**** PAGE EXTRACT

Saturday, July 25, 2009

3-D Movies Here to Stay?

"Walt Disney's Jerry Bruckheimer-produced family flick "G-Force" opened with a very fine $11.5 million at the box office for what should be anywhere from a $30-35 million weekend. Hollywood types were curious if the talking rodents picture could overtake "Harry Potter and the Half-Blood Prince" after soft industry tracking, but it appears the kiddies were looking to move on to something new and the mouse house has another solid hit this summer.'
--HitFix


Saw the long-awaited G-Force today (please don't ask). It just opened Friday and, according to HitFix, it's narrowly beating The Ugly Truth. When I stepped up to the box-office window for the 4:20 matinee, the clerk asked for ten dollars per ticket. That might seem ok to my sophisticated city friends, but out here in the Pennsylvania hinterlands, them's fightin' words.

So I said to the guy, "I thought this was a matinee."
"It's in 3-D," was his phlegmatic reply. Well, it wasn't as bad as the twenty-eight bucks I had shelled out for two Jonas Bros. in 3-D tickets a couple of months ago (alright, I have a young daughter that drags me to these things), but today I kept the promise I made to myself then, and I got the tickets for the 2-D gopher movie playing an hour later--for the matinee price of seven bucks a ticket. "We don't like wearing those clunky glasses anyway, right?" I asked my film-buddy. "Right," she said, emphatically. Oh, I've trained her well.


So is this where we are headed? Is 3-D going to last longer than the 30 months it lasted the last time the process attempted a beach-head landing back in the 'fifties? Perhaps I should have accepted the assignment to write an article on the promise of low budget 3-D processes being developed even as we speak. But it seemed boring and so trendy at the time, three months ago.

Last year's 3-D Journey to the Center of the Earth was made for 60 million and to date has cleared 240 million. Coraline, also made for 60 million, is on track to gross the same world wide. Regardless of its ridiculous 173 million dollar budget, Monsters Vs. Aliens has made $374 million worldwide in only four months. hmmmmm.

********
**** SOURCE INFORMATION

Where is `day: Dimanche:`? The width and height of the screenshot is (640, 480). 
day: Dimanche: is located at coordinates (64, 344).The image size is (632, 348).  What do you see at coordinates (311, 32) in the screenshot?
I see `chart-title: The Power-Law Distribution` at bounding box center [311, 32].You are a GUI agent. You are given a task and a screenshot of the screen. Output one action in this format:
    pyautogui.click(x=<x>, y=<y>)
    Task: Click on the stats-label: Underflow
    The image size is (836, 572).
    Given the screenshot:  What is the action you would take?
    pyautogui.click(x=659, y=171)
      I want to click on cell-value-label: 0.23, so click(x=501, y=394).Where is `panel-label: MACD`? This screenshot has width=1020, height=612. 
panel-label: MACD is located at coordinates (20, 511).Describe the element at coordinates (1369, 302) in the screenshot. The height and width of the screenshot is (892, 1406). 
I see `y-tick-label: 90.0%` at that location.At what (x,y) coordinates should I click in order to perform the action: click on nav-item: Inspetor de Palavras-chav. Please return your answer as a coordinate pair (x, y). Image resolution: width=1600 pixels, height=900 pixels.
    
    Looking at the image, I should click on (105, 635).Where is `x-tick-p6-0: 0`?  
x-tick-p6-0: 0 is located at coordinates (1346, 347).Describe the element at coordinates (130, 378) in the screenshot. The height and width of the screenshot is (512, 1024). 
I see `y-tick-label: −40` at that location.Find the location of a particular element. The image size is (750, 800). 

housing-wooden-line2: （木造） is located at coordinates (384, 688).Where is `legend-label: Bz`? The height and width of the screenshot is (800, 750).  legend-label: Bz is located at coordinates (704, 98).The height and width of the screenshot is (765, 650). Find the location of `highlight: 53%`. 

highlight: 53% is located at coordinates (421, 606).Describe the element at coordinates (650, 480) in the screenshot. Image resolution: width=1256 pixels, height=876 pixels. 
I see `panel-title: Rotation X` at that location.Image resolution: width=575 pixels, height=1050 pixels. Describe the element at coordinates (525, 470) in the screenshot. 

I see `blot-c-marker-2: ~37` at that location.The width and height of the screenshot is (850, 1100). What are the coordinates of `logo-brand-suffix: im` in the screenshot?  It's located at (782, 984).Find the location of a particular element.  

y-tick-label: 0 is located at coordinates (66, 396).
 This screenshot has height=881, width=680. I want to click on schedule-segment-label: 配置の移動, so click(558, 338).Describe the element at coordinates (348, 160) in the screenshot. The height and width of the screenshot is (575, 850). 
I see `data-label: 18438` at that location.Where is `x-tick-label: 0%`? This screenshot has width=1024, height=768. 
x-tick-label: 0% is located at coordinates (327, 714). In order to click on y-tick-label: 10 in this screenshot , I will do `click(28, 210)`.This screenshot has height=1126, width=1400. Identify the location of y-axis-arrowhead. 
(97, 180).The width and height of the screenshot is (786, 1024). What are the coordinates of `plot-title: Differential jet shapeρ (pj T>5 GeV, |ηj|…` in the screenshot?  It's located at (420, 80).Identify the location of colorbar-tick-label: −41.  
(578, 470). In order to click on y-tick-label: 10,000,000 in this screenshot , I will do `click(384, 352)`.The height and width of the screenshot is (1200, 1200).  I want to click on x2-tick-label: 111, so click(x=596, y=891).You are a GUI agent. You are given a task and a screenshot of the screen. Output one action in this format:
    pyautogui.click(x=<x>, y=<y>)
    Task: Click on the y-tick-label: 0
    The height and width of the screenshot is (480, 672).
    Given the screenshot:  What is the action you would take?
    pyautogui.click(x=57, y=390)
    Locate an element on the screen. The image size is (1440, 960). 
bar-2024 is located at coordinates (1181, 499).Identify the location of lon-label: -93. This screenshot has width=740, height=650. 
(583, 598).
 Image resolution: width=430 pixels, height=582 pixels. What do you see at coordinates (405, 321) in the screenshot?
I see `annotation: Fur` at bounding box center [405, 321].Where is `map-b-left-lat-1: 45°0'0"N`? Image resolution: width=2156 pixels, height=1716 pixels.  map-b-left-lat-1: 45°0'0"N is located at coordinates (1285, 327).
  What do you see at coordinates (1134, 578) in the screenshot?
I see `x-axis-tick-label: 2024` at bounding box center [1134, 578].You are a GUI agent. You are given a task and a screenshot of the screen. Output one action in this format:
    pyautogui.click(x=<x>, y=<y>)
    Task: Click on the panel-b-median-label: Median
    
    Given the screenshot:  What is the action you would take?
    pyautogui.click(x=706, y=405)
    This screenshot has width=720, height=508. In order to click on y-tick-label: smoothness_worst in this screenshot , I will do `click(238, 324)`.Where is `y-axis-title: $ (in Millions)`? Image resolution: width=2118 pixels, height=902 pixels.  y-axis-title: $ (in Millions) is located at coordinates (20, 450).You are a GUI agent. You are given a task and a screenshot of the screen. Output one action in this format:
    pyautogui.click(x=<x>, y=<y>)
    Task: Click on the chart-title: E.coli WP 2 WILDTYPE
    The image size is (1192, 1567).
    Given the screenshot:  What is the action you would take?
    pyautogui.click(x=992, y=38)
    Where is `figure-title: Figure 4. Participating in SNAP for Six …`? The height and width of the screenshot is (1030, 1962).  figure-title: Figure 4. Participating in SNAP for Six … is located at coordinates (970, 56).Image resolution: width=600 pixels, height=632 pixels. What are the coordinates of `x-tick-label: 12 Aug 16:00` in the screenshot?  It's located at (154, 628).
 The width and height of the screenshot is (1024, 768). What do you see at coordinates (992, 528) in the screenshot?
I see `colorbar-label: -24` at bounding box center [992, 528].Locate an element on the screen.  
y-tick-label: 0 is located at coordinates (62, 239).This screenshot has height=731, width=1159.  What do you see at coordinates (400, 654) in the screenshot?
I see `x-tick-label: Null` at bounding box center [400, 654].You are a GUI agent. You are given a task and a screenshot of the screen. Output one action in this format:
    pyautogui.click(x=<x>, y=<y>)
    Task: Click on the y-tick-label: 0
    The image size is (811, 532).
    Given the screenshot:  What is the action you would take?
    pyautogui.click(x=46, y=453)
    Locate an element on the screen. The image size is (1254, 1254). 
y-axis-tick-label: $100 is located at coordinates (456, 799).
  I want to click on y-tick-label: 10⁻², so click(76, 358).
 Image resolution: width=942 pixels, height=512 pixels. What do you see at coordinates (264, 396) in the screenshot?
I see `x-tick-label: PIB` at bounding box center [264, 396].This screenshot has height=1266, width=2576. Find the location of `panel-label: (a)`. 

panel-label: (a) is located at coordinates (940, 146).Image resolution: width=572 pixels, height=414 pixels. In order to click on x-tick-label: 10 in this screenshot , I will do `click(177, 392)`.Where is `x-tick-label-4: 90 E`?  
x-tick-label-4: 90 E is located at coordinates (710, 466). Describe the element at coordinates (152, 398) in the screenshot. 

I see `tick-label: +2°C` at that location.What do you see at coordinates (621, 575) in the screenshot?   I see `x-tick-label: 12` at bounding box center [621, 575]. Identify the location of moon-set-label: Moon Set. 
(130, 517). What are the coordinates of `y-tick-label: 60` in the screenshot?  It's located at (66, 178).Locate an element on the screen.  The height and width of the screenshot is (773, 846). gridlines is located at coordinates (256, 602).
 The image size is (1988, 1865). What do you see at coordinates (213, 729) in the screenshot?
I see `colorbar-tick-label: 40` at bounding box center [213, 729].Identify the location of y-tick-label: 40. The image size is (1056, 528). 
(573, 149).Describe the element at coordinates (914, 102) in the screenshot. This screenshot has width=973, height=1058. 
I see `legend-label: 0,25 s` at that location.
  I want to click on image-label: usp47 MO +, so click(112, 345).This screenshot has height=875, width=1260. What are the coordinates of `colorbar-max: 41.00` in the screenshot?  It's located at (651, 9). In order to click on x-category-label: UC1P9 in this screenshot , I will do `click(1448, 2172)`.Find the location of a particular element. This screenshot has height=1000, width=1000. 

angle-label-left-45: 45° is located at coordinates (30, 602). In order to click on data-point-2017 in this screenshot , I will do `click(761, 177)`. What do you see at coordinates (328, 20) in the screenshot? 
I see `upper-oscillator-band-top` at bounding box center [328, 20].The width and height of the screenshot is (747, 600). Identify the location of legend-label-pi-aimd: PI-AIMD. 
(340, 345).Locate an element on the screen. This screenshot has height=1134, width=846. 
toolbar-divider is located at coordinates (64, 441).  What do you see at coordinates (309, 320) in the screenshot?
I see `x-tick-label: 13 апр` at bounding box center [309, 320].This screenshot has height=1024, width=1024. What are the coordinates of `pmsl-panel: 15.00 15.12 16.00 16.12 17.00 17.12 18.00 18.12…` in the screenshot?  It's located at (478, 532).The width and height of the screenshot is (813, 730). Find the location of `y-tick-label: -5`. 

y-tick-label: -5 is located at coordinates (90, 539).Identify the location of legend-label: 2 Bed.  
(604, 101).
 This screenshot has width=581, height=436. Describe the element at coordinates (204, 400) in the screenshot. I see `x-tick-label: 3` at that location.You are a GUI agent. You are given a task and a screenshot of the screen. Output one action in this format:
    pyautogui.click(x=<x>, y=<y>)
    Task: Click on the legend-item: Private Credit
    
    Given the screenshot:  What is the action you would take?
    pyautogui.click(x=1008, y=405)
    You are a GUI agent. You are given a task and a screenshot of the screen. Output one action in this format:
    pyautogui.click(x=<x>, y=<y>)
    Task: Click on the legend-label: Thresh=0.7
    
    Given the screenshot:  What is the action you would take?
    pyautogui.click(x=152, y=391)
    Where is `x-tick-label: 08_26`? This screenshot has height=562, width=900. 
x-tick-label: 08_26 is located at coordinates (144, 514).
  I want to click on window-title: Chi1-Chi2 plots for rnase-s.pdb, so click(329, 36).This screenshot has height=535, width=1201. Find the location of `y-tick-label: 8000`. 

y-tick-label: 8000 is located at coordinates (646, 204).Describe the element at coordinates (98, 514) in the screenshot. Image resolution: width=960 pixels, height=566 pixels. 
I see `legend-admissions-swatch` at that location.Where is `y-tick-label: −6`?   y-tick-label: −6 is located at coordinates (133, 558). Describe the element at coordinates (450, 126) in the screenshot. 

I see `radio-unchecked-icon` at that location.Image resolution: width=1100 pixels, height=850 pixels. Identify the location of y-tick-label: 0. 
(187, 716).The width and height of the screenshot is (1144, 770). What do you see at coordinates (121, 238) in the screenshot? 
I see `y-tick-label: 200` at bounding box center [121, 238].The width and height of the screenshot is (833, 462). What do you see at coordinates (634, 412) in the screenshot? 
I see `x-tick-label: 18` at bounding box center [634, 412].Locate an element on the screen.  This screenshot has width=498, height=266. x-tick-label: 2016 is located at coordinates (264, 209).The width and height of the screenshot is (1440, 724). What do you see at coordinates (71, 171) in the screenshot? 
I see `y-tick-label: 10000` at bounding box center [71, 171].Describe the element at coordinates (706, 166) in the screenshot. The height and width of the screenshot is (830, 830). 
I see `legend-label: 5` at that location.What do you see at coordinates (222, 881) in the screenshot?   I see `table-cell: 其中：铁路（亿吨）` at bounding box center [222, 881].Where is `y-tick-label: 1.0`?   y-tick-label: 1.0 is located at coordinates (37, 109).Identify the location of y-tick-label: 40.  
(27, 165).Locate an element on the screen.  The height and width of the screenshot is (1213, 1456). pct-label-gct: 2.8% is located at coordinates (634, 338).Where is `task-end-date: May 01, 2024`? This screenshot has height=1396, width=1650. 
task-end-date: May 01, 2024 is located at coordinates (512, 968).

********

◆ EXERCISES
- A) Return the part of the 3-D movies blog post that opens with the words containing "3-D Movies Here" and closes with "them's fightin' words.".
- B) Answer these questions from the 3-D movies blog post:
(i) What price per ticket did the clerk ask for the 4:20 matinee of G-Force?
(ii) How much was Journey to the Center of the Earth made for?
(iii) How long did 3-D last during its attempt in the 'fifties?
- C) List every film whose production budget is stated in the 3-D movies blog post.
The records have nothing to do with the 3-D movies blog post.

◆ ANSWERS PER TASK
- A)
3-D Movies Here to Stay?

"Walt Disney's Jerry Bruckheimer-produced family flick "G-Force" opened with a very fine $11.5 million at the box office for what should be anywhere from a $30-35 million weekend. Hollywood types were curious if the talking rodents picture could overtake "Harry Potter and the Half-Blood Prince" after soft industry tracking, but it appears the kiddies were looking to move on to something new and the mouse house has another solid hit this summer.'
--HitFix


Saw the long-awaited G-Force today (please don't ask). It just opened Friday and, according to HitFix, it's narrowly beating The Ugly Truth. When I stepped up to the box-office window for the 4:20 matinee, the clerk asked for ten dollars per ticket. That might seem ok to my sophisticated city friends, but out here in the Pennsylvania hinterlands, them's fightin' words.

- B)
(i) Ten dollars per ticket.
(ii) 60 million.
(iii) 30 months.

- C)
Journey to the Center of the Earth
Coraline
Monsters Vs. Aliens